YOUR TASK:
Rewrite the listing below, renaming "Datenschutz" to "Privacy" and changing nothing else. Leave the pictures out.

EXTRACTED DATA:
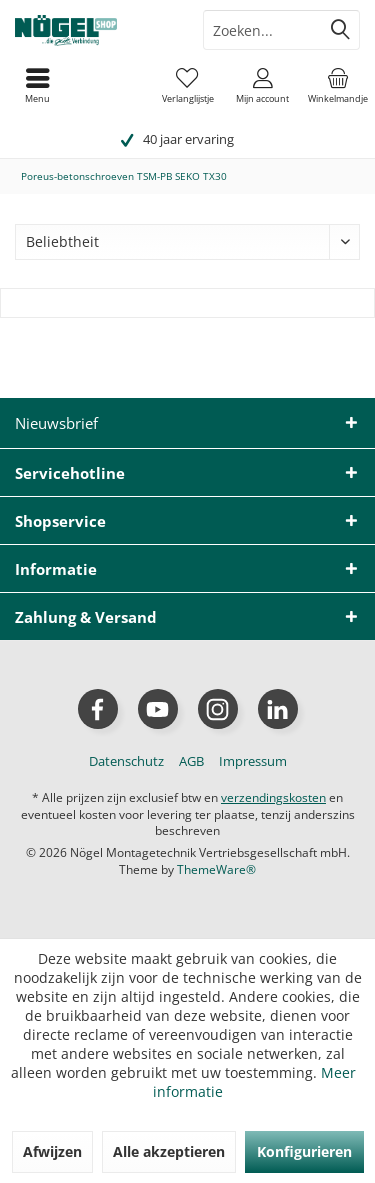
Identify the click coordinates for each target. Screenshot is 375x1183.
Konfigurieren (304, 1151)
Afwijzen (52, 1151)
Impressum (253, 761)
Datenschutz (126, 761)
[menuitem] (337, 85)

ANSWER TO THIS PROBLEM:
Identify the click coordinates for each target. Screenshot is 375x1183.
Konfigurieren (304, 1151)
Afwijzen (52, 1151)
Impressum (253, 761)
Privacy (126, 761)
[menuitem] (337, 85)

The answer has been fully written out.